Thread: exe32pack unpacker/dumper with source

  1. #1

    exe32pack unpacker/dumper with source

    I hope this little tool i wrote will be useful to some, probably not many though. This has mostly just been a learning exercise for me. I have read and learnt much informations from this board, i have especially learnt much information from the boards regulars such as squidge and nikolatesla20. This thread in particular was a great help:

    http://www.woodmann.net/forum/showthread.php?t=4512 (wasn't sure if i could make it clicky back to board)

    I am sharing source with my little tool to help others develop, i found it very difficult to find example sources for developing this little unpacker/dumper so hopefully this will be useful to others. My source isn't brilliant, but it seems to be functional (at least for me).

    Now exe32pack isn't a particularly complex packer, but i have a couple of targets that use this packer so i thought i would write my tool for it. A brilliant tutorial by snyper helped in the initial stages, and allowed me to programatically read OEP from within the packed file.

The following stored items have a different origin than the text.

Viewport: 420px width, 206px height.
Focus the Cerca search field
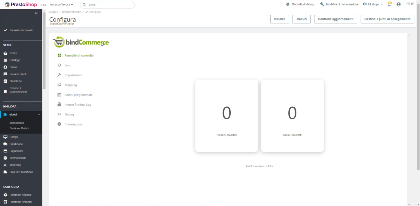(109, 5)
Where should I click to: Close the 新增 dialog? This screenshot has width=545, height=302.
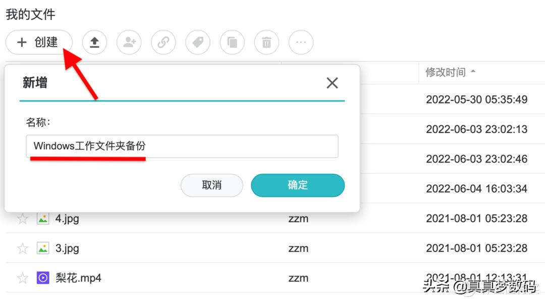click(x=332, y=83)
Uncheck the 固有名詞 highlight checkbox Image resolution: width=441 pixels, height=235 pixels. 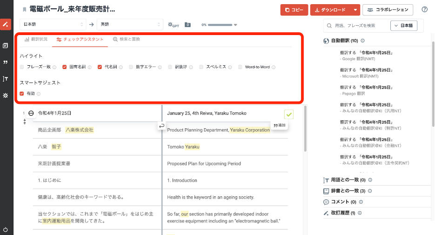pyautogui.click(x=65, y=67)
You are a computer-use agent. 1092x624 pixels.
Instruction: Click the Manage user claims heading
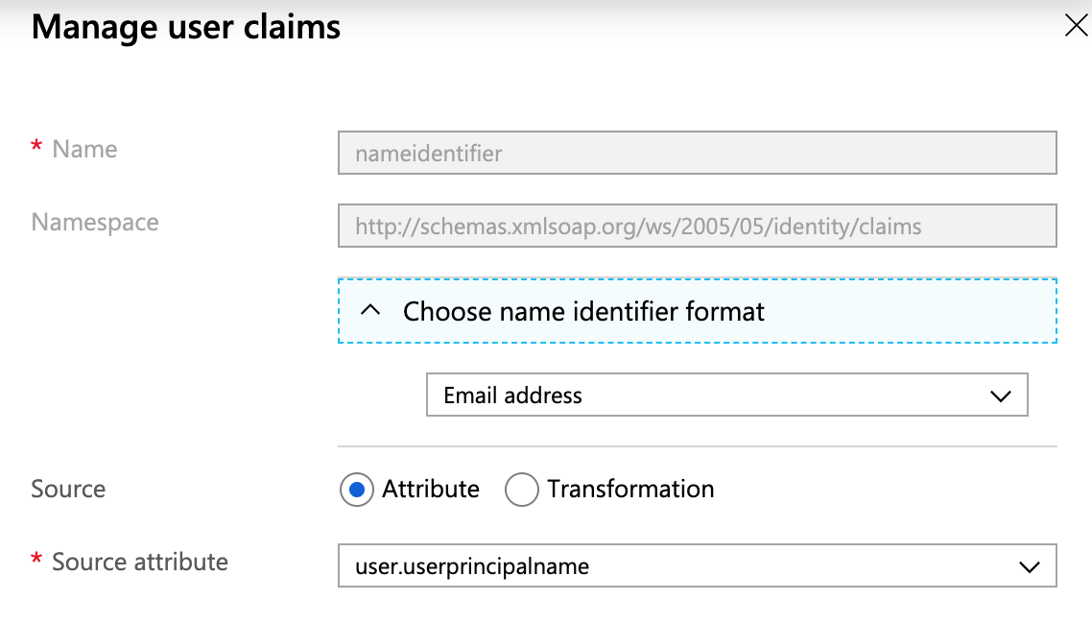pos(186,28)
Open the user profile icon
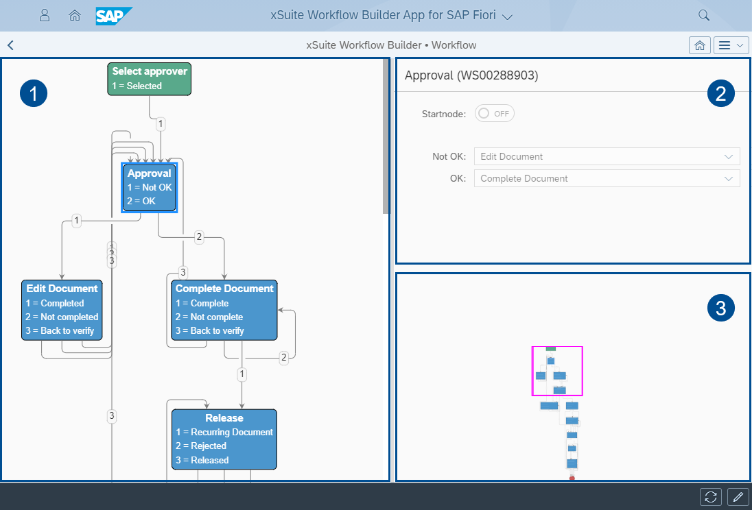The width and height of the screenshot is (752, 510). [x=45, y=14]
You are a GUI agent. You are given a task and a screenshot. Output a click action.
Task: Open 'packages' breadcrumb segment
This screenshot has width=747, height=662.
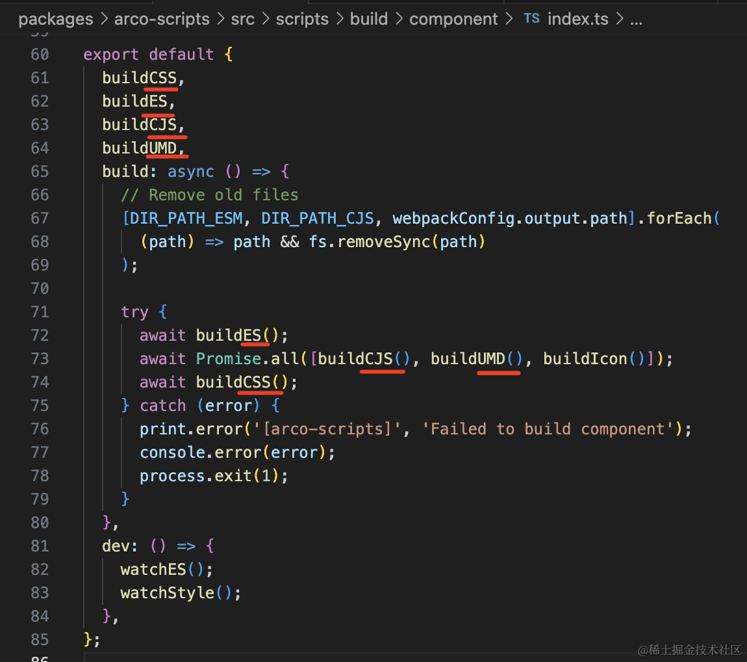[x=56, y=19]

Essentially all i have done is automate the manual unpacking process for this packer.

    I use the Win32 debugging API's to create a debugger loop, and then use the debug registers (DRx) to set a hardware breakpoint on execute at the OEP address, from here, it's simple ReadProcessMemory and dump the target to disk, a simple fix correct EP and RA = VA in the header and there you go.

    One thing i would like to do in the furture of this tool is to remove the exe32pack section from the dump (this will make it significantly smaller), but doing this will mean that i need to fixup IAT, or require external use of ImpREC, i still need to learn more about IAT and first thunks etc...

    Hope this is useful to someone...

    Hmm, dont seem to be able to add as attachement, only 45k
    I'll find some webspace and upload it and post link back here soon

    edit: as attachments are now working on the board, and my bandwidth is steadily being consumed, i've added file to this thread.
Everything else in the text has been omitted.